Scott: People come in when they have a problem regardless of what Staples advises. What they should do is what you did today—purchase the EasyTech Total Support program and then bring your computer or laptop in for regularly scheduled, free tune up.

Brian: It’s hard to remember to bring your computer to Staples when nothing is wrong with it.

Scott: That’s why you should put the tune up into your calendar as a reminder. Treat your computer testing as if it was a tune up for your car. If you don’t proactively maintain your car, it will break down one day. Then, a small matter, like an oil change, suddenly becomes a much bigger problem. It’s the same with your computer. Don’t let little issues become really big problems.

Brian: What if a business owner has computer issues in between visits?

Scott: Any time you have computer issues, write down what happened and if a message popped up. Most of the time, we can fix the problems during your regularly scheduled visit. However, if the problem is preventing you from getting your work done, call us to schedule an appointment. Come into the store and we’ll take care of it right away.

Brian: In speaking with other business owners, one of the most common problems I hear has to do with Internet speed. For some businesses, uploading and downloading large files can really slow down their day. Do you have any suggestions for the speed-challenged business owners?

Scott: They should start by testing the Internet speed from different areas at their physical location. It can be done right from their smartphone. Download an app that will test the speed of your Internet. The first area you want to test is right next to you modem and router. The app will tell you the Internet speed that you are getting for your business. Then, go office-to-office and run the same test.
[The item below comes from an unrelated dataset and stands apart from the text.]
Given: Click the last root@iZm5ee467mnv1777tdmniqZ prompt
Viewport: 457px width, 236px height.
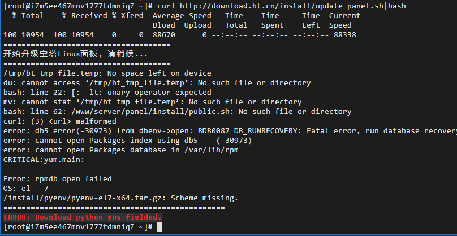Looking at the screenshot, I should coord(78,227).

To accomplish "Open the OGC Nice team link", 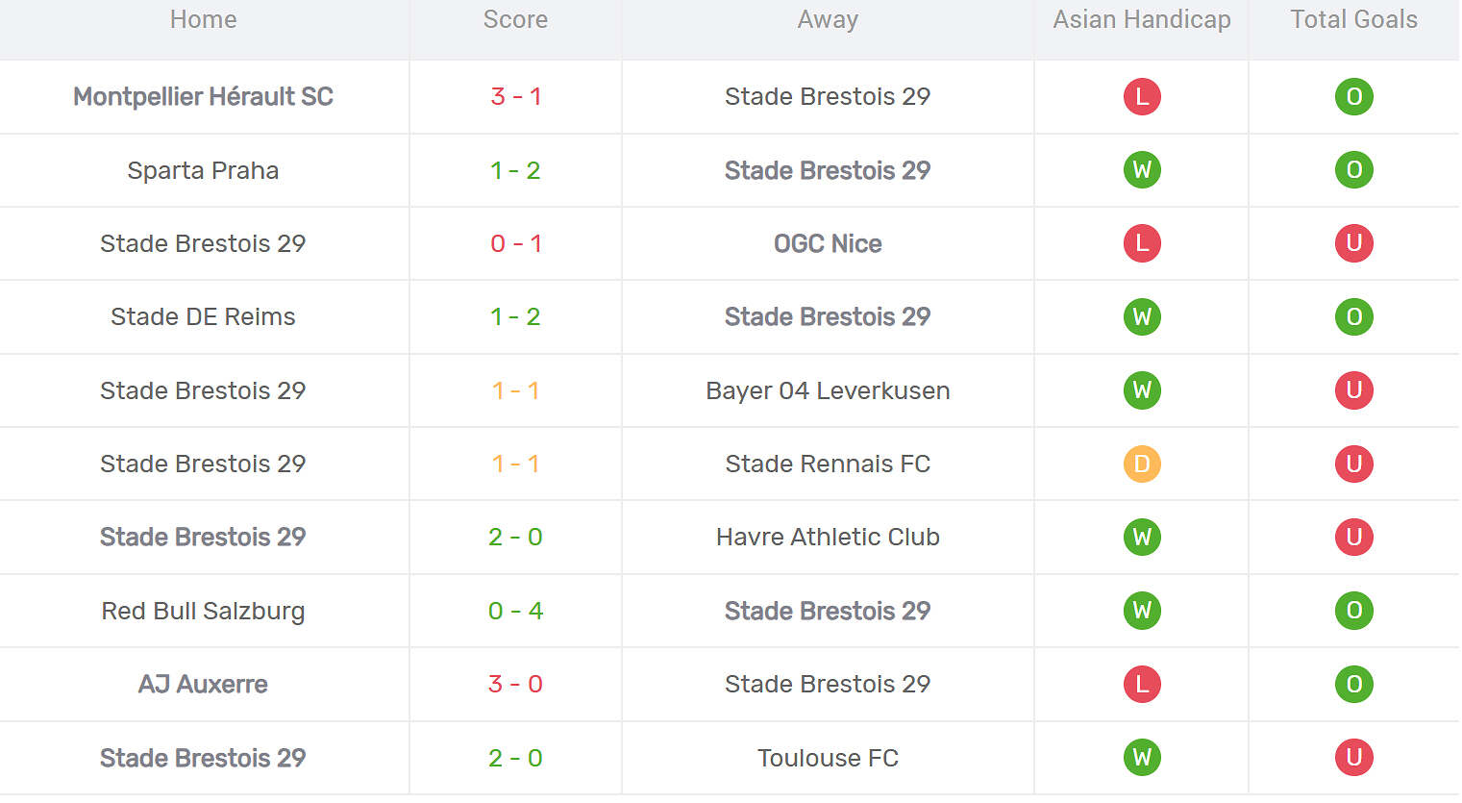I will (x=828, y=243).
You will notice that, the further away you get from the router, the slower the speed. Here are a few tips on fixing the problem:

1)      How old is your router and modem? It makes no sense to pay for top speed Internet service if you are using routers and modems that are 4-5 years old. They could be the culprit for limiting your speed and range.

2)      How many devices—desktops, laptops, smartphones—are using the Internet at any given time during the workday? More importantly, what are they doing on the Internet? If two of the devices are using the Internet for video purposes it could greatly impact the speed for the rest of your devices.

3)      Are the router and modem being obstructed by other electrical devices (e.g. desktop computer, TV)? If so, move them to an open area to free up the connection.

4)      Review the plan you have with your Internet service provider. Given the number of devices running in your business, it may make sense to upgrade your plan to increase the speed of your Internet service.

Brian: Brilliant advice Scott! I can honestly say that I thought of NONE of these options when trying to figure out how to run a better, more efficient business. I will see you in December for my next tune up. If it’s any sooner, hopefully it’s that I need more supplies because my business continues to grow.

About Brian Moran

Prior to rejoining the world of entrepreneurship, Brian was the Executive Director of Sales Development at the Wall Street Journal where he oversaw the sales development and marketing programs for the financial and small business categories among the many Journal brands. From 2002-2010, Brian was President of Veracle Media and Moran Media Group.